[Data records]
--- --- ---
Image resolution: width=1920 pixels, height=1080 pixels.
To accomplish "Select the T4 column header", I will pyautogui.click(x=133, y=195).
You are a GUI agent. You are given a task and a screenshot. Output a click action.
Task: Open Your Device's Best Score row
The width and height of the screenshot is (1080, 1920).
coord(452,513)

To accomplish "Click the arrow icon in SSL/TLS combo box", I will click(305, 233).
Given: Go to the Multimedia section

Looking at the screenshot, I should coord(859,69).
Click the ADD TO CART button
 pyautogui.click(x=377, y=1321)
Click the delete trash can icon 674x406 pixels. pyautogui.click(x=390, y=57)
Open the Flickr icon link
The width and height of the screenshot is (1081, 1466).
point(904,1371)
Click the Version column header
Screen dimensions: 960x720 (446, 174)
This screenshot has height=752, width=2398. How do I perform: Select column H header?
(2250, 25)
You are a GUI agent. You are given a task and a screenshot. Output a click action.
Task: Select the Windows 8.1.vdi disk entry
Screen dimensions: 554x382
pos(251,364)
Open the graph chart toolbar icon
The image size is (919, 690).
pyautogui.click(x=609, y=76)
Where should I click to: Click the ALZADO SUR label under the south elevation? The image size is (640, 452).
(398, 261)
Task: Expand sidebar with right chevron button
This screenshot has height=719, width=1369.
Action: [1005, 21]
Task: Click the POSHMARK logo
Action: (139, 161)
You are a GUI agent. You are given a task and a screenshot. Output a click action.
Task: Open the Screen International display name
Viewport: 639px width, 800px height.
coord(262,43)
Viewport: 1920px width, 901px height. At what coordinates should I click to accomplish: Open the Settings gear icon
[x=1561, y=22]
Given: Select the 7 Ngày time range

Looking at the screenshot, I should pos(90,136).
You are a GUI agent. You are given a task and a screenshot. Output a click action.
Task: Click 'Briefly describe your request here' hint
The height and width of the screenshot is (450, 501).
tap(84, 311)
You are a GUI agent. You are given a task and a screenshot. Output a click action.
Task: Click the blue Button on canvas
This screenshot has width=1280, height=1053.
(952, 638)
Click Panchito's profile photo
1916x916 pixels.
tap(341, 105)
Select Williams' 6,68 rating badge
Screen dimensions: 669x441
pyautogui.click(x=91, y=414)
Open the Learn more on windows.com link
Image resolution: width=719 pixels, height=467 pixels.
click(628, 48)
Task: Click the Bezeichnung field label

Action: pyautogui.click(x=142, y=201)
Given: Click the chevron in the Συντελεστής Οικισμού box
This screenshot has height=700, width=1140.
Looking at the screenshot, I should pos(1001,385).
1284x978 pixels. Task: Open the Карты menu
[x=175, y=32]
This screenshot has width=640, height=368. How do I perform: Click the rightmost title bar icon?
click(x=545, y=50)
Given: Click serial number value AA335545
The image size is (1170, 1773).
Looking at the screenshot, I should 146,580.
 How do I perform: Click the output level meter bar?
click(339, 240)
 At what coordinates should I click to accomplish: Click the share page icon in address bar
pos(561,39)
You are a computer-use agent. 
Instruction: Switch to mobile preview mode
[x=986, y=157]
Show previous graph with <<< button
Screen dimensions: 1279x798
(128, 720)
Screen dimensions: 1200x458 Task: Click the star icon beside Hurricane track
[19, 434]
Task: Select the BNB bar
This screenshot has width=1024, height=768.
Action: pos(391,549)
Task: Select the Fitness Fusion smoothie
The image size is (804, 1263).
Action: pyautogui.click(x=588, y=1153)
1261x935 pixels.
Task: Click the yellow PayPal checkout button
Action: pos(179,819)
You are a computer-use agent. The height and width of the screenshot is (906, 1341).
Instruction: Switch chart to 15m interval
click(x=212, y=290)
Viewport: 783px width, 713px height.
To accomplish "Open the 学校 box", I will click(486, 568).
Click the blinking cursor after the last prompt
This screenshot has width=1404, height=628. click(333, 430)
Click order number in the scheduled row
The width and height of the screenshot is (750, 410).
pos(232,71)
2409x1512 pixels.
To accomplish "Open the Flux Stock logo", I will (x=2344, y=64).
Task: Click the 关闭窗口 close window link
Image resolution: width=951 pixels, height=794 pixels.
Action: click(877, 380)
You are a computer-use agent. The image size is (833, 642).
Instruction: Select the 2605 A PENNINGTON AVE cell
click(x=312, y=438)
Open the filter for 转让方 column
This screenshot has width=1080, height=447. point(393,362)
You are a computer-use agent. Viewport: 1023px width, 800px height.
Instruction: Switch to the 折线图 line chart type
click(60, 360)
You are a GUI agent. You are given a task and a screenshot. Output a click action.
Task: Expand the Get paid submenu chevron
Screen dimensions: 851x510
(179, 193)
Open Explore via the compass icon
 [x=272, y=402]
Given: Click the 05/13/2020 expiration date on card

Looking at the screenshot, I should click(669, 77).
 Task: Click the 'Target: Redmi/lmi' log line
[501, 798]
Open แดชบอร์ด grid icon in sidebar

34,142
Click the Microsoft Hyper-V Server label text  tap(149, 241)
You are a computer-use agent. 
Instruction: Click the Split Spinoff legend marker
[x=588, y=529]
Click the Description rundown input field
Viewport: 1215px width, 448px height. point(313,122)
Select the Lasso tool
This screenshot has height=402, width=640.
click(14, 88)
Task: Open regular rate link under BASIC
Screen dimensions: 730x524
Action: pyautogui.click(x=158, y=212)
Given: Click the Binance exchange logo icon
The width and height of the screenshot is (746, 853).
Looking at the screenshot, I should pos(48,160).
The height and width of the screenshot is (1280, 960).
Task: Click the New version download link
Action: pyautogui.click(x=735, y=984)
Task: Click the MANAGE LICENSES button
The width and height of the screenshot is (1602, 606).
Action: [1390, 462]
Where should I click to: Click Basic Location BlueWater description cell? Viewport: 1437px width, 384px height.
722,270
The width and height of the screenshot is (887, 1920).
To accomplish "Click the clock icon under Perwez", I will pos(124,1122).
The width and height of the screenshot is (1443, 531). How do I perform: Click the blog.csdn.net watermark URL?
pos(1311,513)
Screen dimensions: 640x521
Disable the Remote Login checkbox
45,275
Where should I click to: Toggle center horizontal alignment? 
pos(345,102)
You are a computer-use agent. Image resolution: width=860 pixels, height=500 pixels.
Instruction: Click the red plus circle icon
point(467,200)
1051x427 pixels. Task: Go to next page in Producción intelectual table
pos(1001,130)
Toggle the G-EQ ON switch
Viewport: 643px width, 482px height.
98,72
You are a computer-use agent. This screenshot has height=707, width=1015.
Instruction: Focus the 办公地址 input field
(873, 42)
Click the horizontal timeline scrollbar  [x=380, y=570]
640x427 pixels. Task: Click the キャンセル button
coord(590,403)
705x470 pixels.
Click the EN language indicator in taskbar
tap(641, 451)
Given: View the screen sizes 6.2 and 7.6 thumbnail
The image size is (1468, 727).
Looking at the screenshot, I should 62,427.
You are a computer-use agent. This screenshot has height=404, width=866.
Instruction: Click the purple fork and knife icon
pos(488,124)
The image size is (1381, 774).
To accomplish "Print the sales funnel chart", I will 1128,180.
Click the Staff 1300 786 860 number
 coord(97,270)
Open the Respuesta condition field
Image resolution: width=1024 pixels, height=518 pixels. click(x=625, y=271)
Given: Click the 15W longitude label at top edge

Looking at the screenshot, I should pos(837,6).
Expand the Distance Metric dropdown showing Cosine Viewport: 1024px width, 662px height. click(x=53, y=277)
--- --- ---
WHAT THE TASK REQUIRES:
What lines above mention "Expand"? Copy each one.

WRITTEN ANSWER:
Task: Expand sidebar with right chevron button
Task: Expand the Get paid submenu chevron
Expand the Distance Metric dropdown showing Cosine Viewport: 1024px width, 662px height. click(x=53, y=277)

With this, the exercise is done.